Cuando el verano llegó, yo había pegado un estirón y supuse que llegaba a la altura de mi extrañado hermano, a pesar de que me faltaba otro verano para competir. Muy pronto llegó la competencia tan ansiada por los mayores, y surgieron otros cuatro ganadores. Mientras tanto, con Lamda cruzábamos en balsa el Rio Ancho y cabalgábamos al oeste de Espejo. No encontramos vestigios de los vikans. Pensamos que en ese verano no atacarían.
Desde la discusión con Darko; con Lamda jamás regresamos a la colina de sus mitos y leyendas. Preferíamos descansar en nuestras chozas o establo antes de cruzarnos con su mirada o de escuchar sus vacías historias. En la noche previa a la peregrinación, su colina se plagó de luces. Desde la aldea, parecía un camino que llegaba a las estrellas. Se escucharon los rezos por los caídos el verano pasado y se bendijo a los nuevos peregrinos. Esta vez eran menos, ya que muchos decidieron quedarse para proteger un posible ataque. Como nuestras familias no aportaban elegidos, nos quedamos en Espejo. Al despuntar el rojo sol de madrugada, cruzamos en balsa un grupo de cinco jinetes y nos abrimos en abanico del otro lado del río. Cubrimos un gran sector de cuarenta mil pasos. Y justo antes de regresar, al subir por una ladera, divisé un campamento de vikans. Regresé a todo galope y antes de que mi azabache se agitara y empezara a resoplar del cansancio, aminoré el paso. Cuando el sol llegó a su cenit mis compañeros me esperaban cerca de la balsa. Todos habíamos divisado lo mismo. Aquello implicaba algo más que un mero ataque, distintas tribus de vikans marchaban hacia Espejo en una completa… ¡Invasión! Los laharianos no contábamos con varias tribus, éramos sólo una gran aldea. No existía la mínima posibilidad de defendernos ante semejante cantidad de guerreros. Si la vista no me fallaba, me pareció ver doscientos. Si mis compañeros divisaron lo mismo, entonces su número ascendería a ochocientos. ¿Y cuántos más se estarían acercando? Con rapidez emprendimos el regreso y pasamos el parte a nuestros padres.
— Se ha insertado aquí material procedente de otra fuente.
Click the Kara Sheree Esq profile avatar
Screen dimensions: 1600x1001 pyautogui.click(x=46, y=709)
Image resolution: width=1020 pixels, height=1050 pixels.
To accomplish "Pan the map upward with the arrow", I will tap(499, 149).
Les avisaremos a los peregrinos para que regresen – dije a mi padre dispuesto a emprender un rápido viaje al noroeste con mi corcel.
De ningún modo, no puede cortarse una peregrinación, seremos maldecidos – respondió Harfal con severidad.
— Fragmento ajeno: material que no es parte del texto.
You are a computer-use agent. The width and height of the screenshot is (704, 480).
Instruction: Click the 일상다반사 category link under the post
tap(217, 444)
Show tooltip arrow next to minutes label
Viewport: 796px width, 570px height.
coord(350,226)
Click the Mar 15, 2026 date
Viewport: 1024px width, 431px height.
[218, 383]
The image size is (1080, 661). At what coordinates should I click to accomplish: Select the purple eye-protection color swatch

Iré con Jana a avisarles. Tienen derecho a estar prevenidos. – Interrumpió Omega y se llevó a mi hermana.
Gracias madre, regresa pronto – pedí mientras ella ya saltaba a su corcel con Jana a su espalda.
Haremos lo posible – respondió Omega, azuzó a su caballo y partió dejando una polvareda, sus cabellos flamearon cual bandera dorada al viento.
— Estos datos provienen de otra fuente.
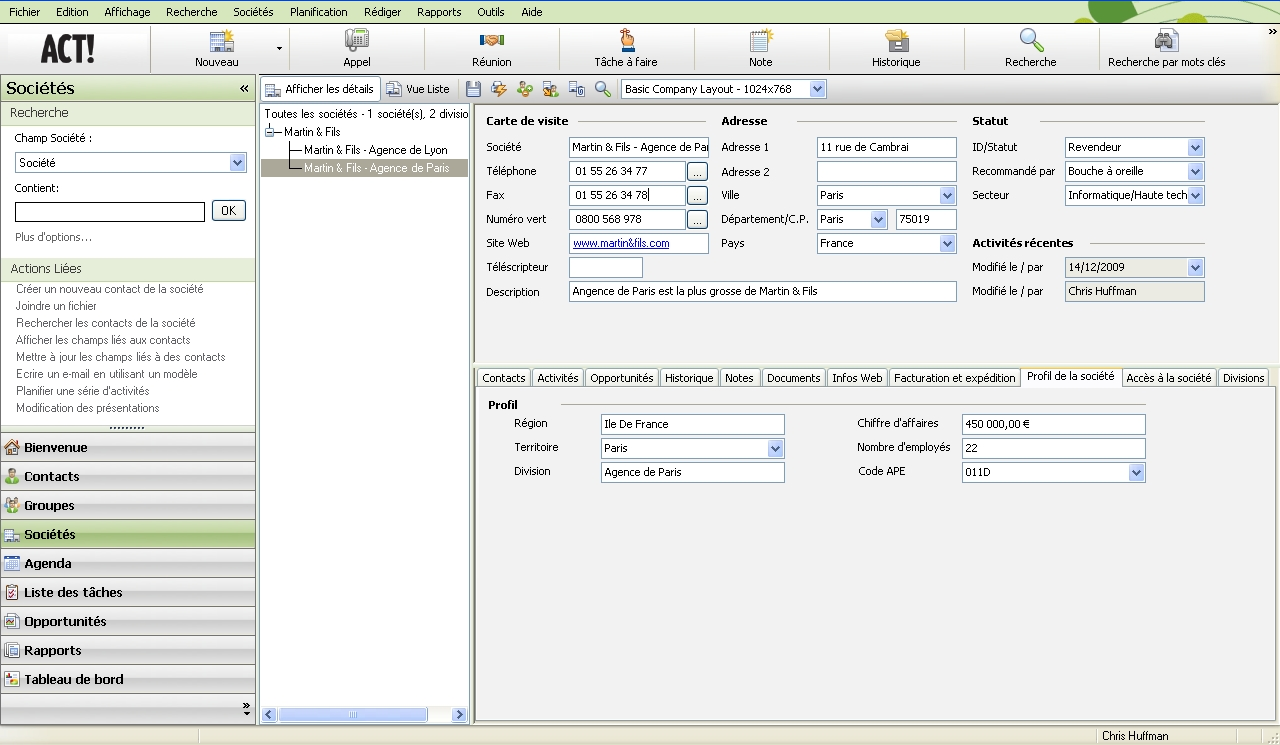Open Recherche par mots clés binoculars
1280x745 pixels.
[x=1166, y=41]
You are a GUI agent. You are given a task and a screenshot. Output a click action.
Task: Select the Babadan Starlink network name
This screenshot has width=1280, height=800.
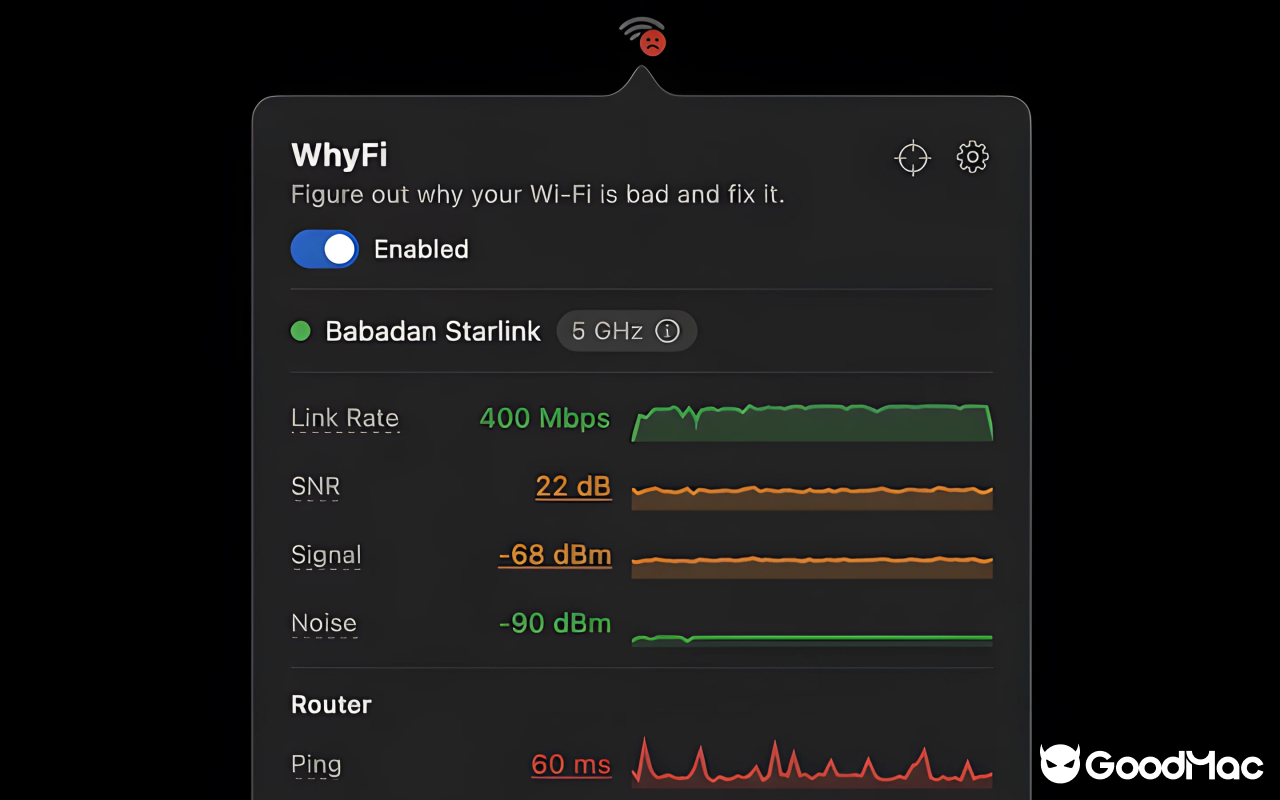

¿Estás contento? siempre te hizo caso – rezongó Harfal observando cómo la jinete se perdía entre las chozas y se hacía cada vez más pequeña.
No, no estoy contento sino preocupado. No podremos defendernos, son demasiados. Sería prudente abandonar la aldea. – Sugerí con tristeza.
¿Y dejarla en manos del enemigo sin defendernos? ¿Después de lo que costó reconstruirla? – Preguntó Harfal como si escuchara una propuesta sin sentido.
Es imposible convencerte. Veremos que dicen los demás. - Contesté mientras la gente se juntaba a pocos pasos de nosotros. Nos acercamos y esperamos a los otros.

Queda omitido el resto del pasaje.